[WORK TO BE COMPLETED]
Extract all lines that hold "pixels" from the records below.

[SUPPLIED RECORDS]
%%

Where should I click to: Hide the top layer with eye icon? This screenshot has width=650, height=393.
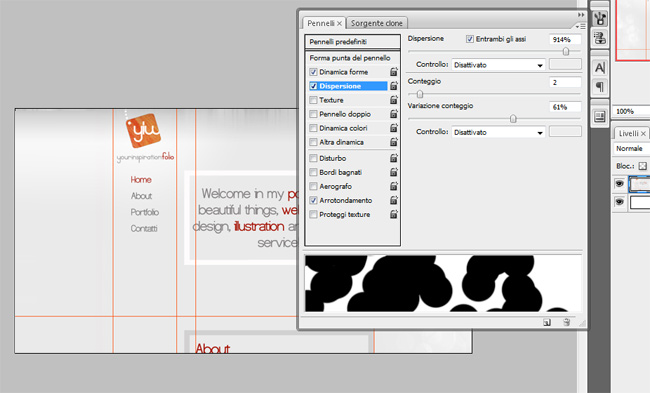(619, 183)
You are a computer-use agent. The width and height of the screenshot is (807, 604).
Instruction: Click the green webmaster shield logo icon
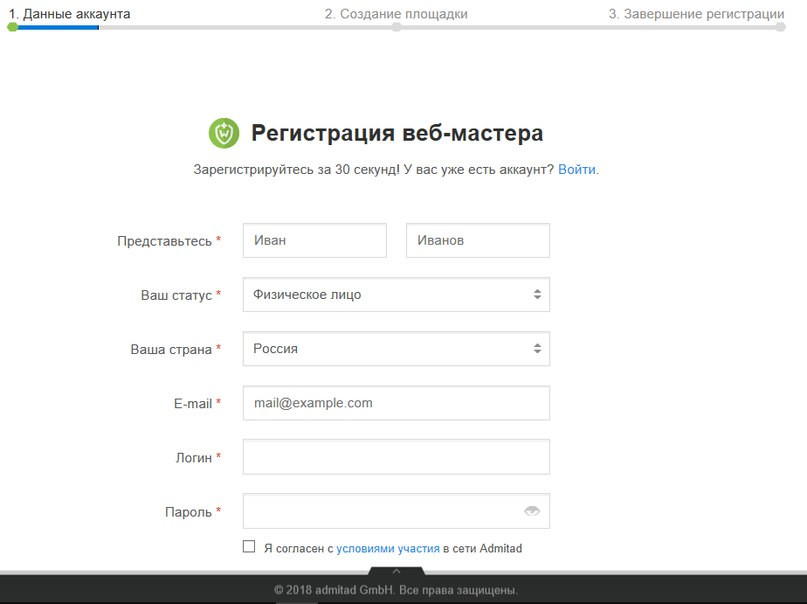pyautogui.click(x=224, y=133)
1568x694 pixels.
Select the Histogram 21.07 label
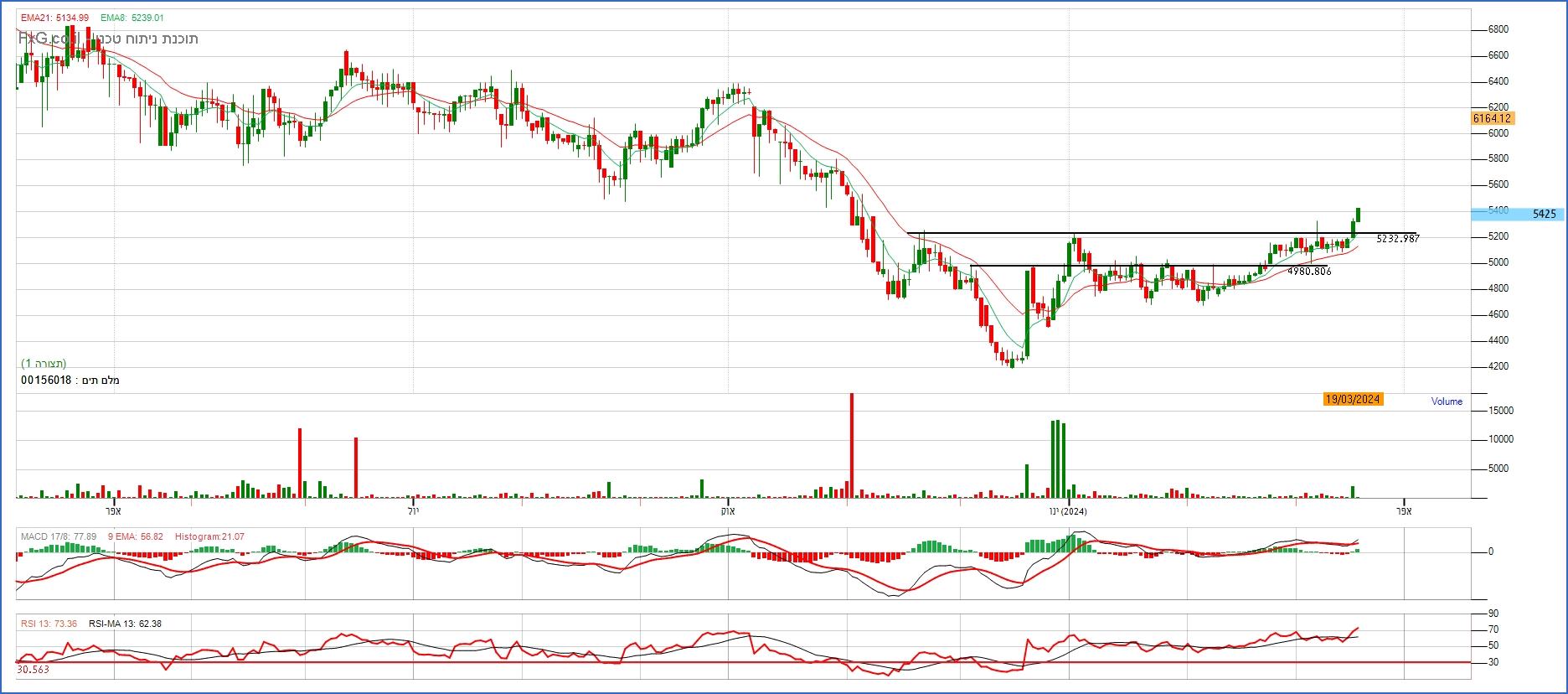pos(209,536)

%%
%%

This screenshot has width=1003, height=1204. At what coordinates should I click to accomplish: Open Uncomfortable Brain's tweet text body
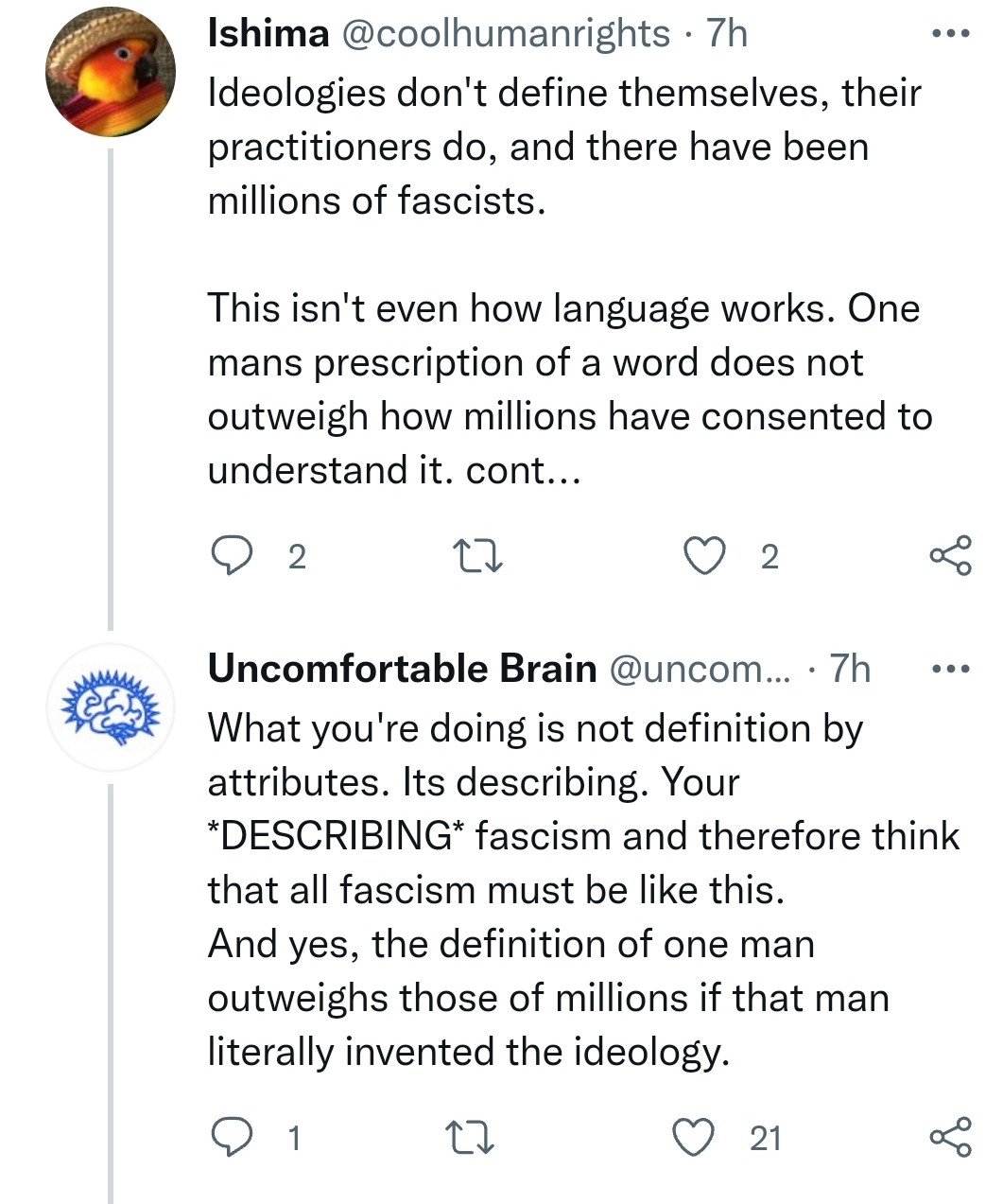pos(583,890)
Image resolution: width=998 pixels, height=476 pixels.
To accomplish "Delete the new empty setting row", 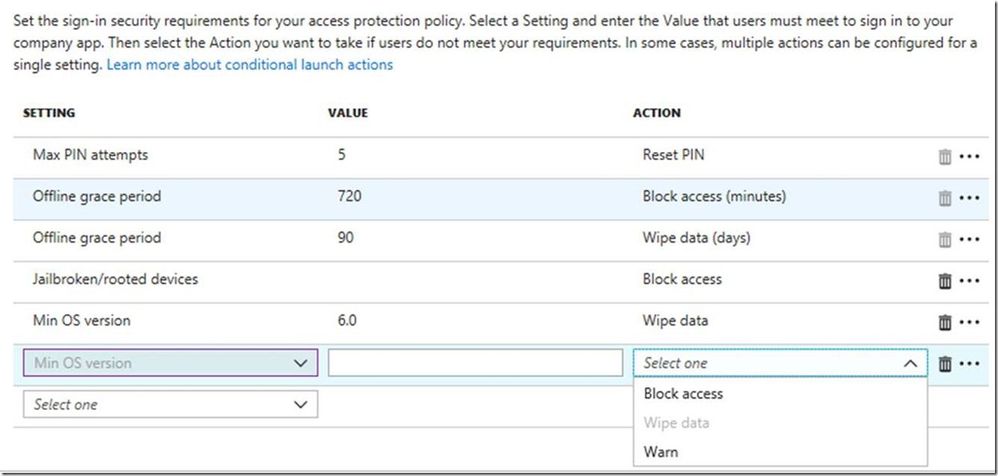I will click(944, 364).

%%

[RESPONSE FOR THIS EXERCISE]
1568x694 pixels.
Image resolution: width=998 pixels, height=476 pixels.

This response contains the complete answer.